The use of 100-won coins for the slug of 100-yen coins and cupronickel 20-sen pieces still commonly occurs, contributing to the continued conflict between Japanese and Korean citizens. Similarly, until 2000, the Korean 500-won coin could be modified to match the weight of the original 500-yen coin which was otherwise identical in diameter and composition, and thereby used to fool weight-sensitive vending machines.

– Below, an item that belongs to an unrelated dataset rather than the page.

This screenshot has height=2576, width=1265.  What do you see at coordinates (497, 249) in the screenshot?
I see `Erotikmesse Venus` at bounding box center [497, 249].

From the fall of the Soviet Union to the monetary reform in 1998, the Russian Federation often issued a commemorative one-ruble coin that was identical in size and weight to a 5 Swiss franc coin. For this reason, there have been several instances of these ruble coins being used on a large scale to defraud automated vending machines in Switzerland.
In the US, Connecticut Turnpike tokens had a value of 17.5 cents in the early 1980s, but due to having a similar design as New York City subway tokens worth 75 cents it became common for commuters to use the Turnpike tokens on the subway. The matter went unresolved for three years; users were not prosecuted, but when Connecticut discontinued tolls on the Turnpike, they agreed to redeem the roughly two million tokens from the MTA at face value.
In 1988, Thailand started minting a bimetallic ten baht coin that is quite similar to the 2 Euro coin in weight, size and appearance. Because it is worth substantially less, it has been used to fool cashiers and automated vending machines since the very first days of the 2 Euro coin circulation.
In the United Arab Emirates on August 2006, it became publicly known that the Philippines' ₱1 coin has the same size as the 1 United Arab Emirates dirham coin. With one dirham having a value nearly 14 times that of one Philippine peso, this has led to vending machine fraud in the United Arab Emirates. Similar frauds have also occurred in the US, as the 1-peso coin is roughly the same size as the quarter. Newer digital parking meters are not affected by the fraud, though most vending machines will accept them as quarters.
Composition comparison
Slugs are usually made from metals differing from those of real coins. While genuine coins in the United States currency are made from various alloys of copper, nickel, and zinc, Canadian coins are made mostly from steel with some copper and nickel, and euro coins are made from steel, nickel, and brass, slugs are frequently made from differing metals and alloys that are cheaper to obtain and mold, such as aluminum, tin, and lead.Slugs may or may not have the face details of real coins. Some slugs that are made to match the face details may not be immediately recognizable as such to handlers, and may enter circulation.
Older, cheaper, and other low-tech machines that have fewer security measures are more likely to be defrauded by slug users. As an example, the full-mechanical mechanisms still used today in candy machines can be fooled by a cardboard coin. Many newer machines, especially those found in casinos, have additional detection that can identify more details of coins and detect those that do not resemble real coins.